Why hair is harder to influence than skin
Hair grows about 1cm per month. Compared to skin — which turns over every 28 days — visible hair change is a long game. Most clinical trials on collagen and hair run for 12–24 weeks and even then report changes in hair tensile strength and breakage rate before they report length. If you start collagen today and judge it at 4 weeks, you’ll usually conclude it doesn’t work. Judge at 12 weeks and the picture is different.
What the research shows
There is a smaller research base for hair than for skin, but the studies that do exist are encouraging:
Hexsel et al. (2017): a 90-day study showed improved nail growth and strength with oral collagen peptides — relevant because nails and hair share keratin biology.
Glynis (2012): an oral marine extract (containing collagen peptides plus mucopolysaccharides) showed a significant increase in hair density at day 90 in women with thinning hair.
Le Floc’h et al. (2015): combined nutraceutical including marine extract reduced telogen-phase hair (the resting/shedding phase) and increased anagen-phase (growth) hair after 6 months.
How collagen actually helps your hair
1. Amino acid supply
Hair shafts are 90%+ keratin — a protein made from amino acids you ingest. Collagen peptides deliver high concentrations of glycine, proline and hydroxyproline, which the body uses across many connective tissues including the hair follicle.

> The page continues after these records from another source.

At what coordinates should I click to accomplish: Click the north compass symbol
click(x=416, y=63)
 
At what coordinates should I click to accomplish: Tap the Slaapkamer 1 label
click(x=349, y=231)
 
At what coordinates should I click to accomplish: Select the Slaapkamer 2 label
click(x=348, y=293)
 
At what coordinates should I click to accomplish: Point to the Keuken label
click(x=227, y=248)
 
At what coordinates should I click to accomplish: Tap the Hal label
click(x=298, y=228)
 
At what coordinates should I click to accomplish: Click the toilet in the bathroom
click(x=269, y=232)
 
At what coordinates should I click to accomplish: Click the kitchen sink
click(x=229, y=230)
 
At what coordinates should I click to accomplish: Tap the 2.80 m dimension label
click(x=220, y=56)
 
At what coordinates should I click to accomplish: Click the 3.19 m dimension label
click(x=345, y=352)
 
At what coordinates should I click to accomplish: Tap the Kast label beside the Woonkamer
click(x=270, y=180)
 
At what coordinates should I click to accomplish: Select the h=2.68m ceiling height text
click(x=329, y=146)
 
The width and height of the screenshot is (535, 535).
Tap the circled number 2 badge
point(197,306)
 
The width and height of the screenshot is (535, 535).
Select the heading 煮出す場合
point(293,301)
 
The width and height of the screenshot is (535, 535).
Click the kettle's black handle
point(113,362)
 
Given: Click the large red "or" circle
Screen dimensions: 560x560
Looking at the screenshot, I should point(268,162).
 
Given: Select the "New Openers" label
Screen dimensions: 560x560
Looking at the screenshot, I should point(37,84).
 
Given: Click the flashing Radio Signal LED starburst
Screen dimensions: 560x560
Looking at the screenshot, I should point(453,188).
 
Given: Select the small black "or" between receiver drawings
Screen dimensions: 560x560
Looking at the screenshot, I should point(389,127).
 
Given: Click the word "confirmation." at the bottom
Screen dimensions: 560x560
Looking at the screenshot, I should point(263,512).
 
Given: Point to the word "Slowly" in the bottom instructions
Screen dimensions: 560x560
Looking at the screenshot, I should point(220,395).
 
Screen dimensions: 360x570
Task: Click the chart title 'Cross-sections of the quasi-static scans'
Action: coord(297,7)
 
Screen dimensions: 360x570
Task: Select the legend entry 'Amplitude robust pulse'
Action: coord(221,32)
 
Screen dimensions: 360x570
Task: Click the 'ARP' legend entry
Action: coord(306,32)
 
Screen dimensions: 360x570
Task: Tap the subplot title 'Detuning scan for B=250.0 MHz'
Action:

2. Cofactor delivery (in a good formula)
A standalone collagen powder does little if you’re short of vitamin C, zinc or silica. Collagen Ultimate+ delivers all three in the same daily serve, which is one of the reasons the formula was designed the way it was.
3. Scalp-skin support
Your scalp is skin. Improving skin elasticity and hydration improves the environment in which follicles operate. The astaxanthin and vitamin C content of Collagen Ultimate+ contributes here.
4. Anti-oxidative protection
Oxidative stress contributes to follicle miniaturisation. The 28% superfood antioxidant blend in Collagen Ultimate+ adds protective load against this.
When collagen alone won’t fix it
Hair loss has many drivers. Before relying on a supplement, screen for these:
Iron / ferritin deficiency. A serum ferritin below 50 ng/mL is associated with diffuse hair loss in women. Test with your GP.
Thyroid dysfunction. Both hypo- and hyperthyroidism affect hair. TSH alone is not enough — request full thyroid panel.
Post-partum and post-illness shedding. Telogen effluvium 3–6 months after a stressor is common and self-limiting.
Androgenetic / hormonal hair loss. Pattern thinning, particularly along the central parting, may need a clinical workup.
How to take collagen for hair
Dose: 5g daily (one rounded teaspoon Collagen Ultimate+).
Timing: anytime, with or without food. Many people add it to a morning smoothie or a glass of juice.
Consistency: 12 weeks minimum before judging. Daily without skipping is the lever.
Stack: a high-protein diet (1.2g/kg+ per day), good iron status, zinc and vitamin D adequacy. A naturopath can help you build the stack.